La seconde hypothèse de l'art. 57 let. c LPA, à savoir la venue à chef immédiate d'une décision finale susceptible d'éviter une procédure probatoire longue et coûteuse, n'est pas davantage réalisée et la recourante ne le prétend d’ailleurs pas.

Le recours apparaît ainsi d’emblée manifestement irrecevable, de sorte qu’il peut être statué sans instruction préalable, en application de l’art. 72 LPA. La demande de mesures superprovisionnelles et provisionnelles devient ainsi sans objet.

 

5) Compte tenu de l’issue du litige, un émolument de CHF 500.- sera mis à la charge de la recourante (art. 87 al. 1 LPA).
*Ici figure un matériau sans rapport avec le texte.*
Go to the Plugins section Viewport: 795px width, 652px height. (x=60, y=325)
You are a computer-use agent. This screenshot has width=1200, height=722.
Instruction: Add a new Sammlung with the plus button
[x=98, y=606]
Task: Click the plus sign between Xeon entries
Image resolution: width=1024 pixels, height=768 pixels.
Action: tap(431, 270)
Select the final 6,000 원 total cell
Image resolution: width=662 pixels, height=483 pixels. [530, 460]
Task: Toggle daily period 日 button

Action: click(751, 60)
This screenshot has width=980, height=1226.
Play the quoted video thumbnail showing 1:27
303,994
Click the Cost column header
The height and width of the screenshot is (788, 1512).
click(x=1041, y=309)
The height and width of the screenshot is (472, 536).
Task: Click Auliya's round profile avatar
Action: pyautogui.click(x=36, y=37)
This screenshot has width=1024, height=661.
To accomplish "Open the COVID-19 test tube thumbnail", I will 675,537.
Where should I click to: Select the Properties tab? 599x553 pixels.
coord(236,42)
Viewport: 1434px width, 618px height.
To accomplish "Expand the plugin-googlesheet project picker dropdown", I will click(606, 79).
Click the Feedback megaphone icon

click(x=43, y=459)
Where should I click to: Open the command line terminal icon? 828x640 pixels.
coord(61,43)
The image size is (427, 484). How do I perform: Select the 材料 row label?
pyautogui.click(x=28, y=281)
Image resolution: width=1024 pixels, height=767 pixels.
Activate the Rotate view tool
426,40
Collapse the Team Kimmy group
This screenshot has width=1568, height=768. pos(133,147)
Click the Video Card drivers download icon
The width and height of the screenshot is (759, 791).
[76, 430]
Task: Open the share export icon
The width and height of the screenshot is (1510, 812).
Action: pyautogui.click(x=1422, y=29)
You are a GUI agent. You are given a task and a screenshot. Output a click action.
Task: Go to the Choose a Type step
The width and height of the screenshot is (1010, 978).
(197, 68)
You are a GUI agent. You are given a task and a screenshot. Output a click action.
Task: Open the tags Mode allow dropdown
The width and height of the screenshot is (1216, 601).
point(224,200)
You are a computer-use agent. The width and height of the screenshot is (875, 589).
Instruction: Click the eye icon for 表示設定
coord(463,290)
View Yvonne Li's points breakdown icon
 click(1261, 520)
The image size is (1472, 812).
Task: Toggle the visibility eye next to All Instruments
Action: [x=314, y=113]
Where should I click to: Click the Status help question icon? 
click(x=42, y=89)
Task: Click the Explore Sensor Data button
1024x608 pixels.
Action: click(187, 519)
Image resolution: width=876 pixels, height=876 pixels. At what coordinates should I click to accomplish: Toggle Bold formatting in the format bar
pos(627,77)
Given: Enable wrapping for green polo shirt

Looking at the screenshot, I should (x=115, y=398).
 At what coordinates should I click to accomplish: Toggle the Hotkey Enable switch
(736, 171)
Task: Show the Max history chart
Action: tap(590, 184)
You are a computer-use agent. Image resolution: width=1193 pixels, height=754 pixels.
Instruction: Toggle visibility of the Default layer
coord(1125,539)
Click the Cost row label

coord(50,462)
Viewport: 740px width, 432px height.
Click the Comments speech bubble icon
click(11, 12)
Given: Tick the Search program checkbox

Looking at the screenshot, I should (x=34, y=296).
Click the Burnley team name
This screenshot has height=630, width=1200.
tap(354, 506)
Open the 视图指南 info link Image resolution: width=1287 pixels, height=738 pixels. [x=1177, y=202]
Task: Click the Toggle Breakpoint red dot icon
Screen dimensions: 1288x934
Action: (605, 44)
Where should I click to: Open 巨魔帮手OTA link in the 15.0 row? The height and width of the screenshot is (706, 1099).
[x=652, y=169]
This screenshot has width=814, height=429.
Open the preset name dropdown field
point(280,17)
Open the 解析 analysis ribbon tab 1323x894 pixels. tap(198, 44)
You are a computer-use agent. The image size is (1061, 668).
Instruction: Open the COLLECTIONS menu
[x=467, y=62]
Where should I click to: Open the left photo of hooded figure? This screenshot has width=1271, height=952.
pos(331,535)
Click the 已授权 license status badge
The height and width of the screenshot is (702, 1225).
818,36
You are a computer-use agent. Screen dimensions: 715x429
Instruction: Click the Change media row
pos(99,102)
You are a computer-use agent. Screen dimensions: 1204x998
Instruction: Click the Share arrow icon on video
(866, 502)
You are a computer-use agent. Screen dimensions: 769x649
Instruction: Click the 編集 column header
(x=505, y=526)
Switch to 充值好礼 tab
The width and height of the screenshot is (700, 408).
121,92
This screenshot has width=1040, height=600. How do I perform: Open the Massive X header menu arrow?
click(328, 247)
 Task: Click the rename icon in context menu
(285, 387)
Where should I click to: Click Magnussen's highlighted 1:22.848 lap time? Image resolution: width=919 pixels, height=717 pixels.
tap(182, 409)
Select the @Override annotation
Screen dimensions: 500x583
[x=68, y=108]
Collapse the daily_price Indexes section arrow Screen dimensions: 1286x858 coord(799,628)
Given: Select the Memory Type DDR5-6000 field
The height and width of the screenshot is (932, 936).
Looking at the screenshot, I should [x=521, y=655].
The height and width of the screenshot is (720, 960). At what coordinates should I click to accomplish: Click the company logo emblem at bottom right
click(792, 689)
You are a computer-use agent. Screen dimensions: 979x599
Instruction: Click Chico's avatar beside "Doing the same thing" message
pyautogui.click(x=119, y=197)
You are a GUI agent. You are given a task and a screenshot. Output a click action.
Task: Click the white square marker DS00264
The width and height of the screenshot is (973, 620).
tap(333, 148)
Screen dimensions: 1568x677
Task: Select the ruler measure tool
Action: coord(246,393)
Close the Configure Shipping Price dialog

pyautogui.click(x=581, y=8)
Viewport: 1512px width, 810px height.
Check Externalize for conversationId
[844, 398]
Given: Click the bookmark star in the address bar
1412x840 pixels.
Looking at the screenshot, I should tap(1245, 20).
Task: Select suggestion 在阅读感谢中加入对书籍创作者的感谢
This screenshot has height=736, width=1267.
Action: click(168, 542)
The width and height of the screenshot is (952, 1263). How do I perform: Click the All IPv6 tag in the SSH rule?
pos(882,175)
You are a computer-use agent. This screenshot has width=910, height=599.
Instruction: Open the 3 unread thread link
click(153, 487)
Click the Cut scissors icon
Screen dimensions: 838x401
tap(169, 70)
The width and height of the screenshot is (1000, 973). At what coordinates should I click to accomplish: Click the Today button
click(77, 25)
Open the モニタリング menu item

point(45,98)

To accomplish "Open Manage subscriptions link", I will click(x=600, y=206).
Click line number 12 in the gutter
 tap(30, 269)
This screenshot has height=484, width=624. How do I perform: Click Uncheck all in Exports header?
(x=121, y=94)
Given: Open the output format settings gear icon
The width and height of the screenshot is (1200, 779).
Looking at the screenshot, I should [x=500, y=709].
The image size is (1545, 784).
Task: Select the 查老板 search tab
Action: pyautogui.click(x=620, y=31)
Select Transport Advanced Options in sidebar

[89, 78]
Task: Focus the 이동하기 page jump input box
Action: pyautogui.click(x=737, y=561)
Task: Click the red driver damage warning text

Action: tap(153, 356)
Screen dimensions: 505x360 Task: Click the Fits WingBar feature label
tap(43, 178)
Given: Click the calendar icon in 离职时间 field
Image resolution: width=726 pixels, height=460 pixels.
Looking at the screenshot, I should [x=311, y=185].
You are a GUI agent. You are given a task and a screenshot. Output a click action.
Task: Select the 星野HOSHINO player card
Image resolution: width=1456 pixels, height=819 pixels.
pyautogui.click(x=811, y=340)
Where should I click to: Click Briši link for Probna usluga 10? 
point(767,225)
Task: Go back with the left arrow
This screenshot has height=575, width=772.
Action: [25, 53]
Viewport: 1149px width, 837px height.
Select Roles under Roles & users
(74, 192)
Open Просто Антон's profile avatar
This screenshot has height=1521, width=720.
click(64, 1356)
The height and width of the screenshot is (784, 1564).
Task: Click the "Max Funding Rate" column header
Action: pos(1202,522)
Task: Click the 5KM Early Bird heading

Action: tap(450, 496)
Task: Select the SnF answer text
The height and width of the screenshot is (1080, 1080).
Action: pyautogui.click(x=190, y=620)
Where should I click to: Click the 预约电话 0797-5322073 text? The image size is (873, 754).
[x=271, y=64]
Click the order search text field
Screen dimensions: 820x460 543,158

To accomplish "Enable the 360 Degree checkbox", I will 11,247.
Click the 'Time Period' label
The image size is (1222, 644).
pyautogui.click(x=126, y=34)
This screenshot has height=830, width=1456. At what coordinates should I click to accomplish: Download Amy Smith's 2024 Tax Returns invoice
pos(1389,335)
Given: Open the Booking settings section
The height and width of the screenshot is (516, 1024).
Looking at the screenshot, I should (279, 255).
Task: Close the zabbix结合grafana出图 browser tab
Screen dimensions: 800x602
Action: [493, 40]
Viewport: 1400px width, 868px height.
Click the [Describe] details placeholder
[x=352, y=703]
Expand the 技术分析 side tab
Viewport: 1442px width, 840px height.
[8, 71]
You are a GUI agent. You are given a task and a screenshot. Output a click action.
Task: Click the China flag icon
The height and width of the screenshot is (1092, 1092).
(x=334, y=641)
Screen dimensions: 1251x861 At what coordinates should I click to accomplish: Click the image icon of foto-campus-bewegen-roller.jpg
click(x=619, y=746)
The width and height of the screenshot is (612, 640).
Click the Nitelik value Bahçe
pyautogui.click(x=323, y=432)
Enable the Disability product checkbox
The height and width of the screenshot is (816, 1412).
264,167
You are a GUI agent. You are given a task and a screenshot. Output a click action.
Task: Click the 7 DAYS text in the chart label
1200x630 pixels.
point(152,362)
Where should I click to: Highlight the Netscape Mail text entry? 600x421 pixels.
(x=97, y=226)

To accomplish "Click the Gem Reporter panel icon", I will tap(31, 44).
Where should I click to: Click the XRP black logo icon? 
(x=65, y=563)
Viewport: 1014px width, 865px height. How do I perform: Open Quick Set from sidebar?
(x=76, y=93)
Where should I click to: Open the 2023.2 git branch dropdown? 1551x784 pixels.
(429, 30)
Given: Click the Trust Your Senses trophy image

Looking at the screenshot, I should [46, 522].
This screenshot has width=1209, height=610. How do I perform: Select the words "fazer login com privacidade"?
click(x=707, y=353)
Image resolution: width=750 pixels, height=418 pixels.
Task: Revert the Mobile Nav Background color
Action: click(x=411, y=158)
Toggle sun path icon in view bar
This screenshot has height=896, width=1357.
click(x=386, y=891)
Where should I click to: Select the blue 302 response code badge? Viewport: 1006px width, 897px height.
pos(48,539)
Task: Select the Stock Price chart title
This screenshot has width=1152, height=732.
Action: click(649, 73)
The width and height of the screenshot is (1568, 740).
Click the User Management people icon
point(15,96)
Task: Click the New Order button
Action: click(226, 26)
Il ne lui sera pas alloué d’indemnité de procédure (art. 87 al. 2 LPA).

 

* * * * *

PAR CES MOTIFS
LA CHAMBRE ADMINISTRATIVE

déclare irrecevable le recours interjeté le 12 septembre 2022 par Madame A______ contre le courrier de Monsieur B______ du 30 août 2022 ;

met à la charge de la recourante un émolument de CHF 500.- ;

dit qu’il n’est pas alloué d’indemnité de procédure ;

dit que, conformément aux art. 82 ss de la loi fédérale sur le Tribunal fédéral du 17 juin 2005 (LTF - RS 173.110), le présent arrêt peut être porté dans les trente jours qui suivent sa notification par-devant le Tribunal fédéral ;

- par la voie du recours en matière de droit public :

s’il porte sur les rapports de travail entre les parties et que la valeur litigieuse n’est pas inférieure à CHF 15'000.- ; si la valeur litigieuse est inférieure à CHF 15'000.- et que la contestation porte sur une question juridique de principe ;

s’il porte sur la responsabilité de l’État et que la valeur litigieuse n’est pas inférieure à CHF 30’000.- ; si la valeur litigieuse est inférieure à CHF 30’000.- et que la contestation porte sur une question juridique de principe ;

- par la voie du recours constitutionnel subsidiaire, aux conditions posées par les art. 113 ss LTF, si la valeur litigieuse est inférieure aux minima indiqués soit CHF 15'000.- (contestation relative aux rapports de travail), respectivement à CHF 30'000.- (contestation relative à la responsabilité de l’État) ;

le mémoire de recours doit indiquer les conclusions, motifs et moyens de preuve et porter la signature du recourant ou de son mandataire ; il doit être adressé au Tribunal fédéral, 1000 Lausanne 14, par voie postale ou par voie électronique aux conditions de l’art. 42 LTF. Le présent arrêt et les pièces en possession du recourant, invoquées comme moyens de preuve, doivent être joints à l’envoi ;

communique le présent arrêt à Me Robert Assael, avocat de la recourante, à Monsieur B______ ainsi qu'à la Ville de Genève.

Siégeant : M. Mascotto, président, Mmes Krauskopf, Payot Zen-Ruffinen, Lauber et McGregor, juges.

Au nom de la chambre administrative :

la greffière :

 

 

S. Cardinaux

 

 

le président siégeant :

 

 

C. Mascotto

 

Copie conforme de cet arrêt a été communiquée aux parties.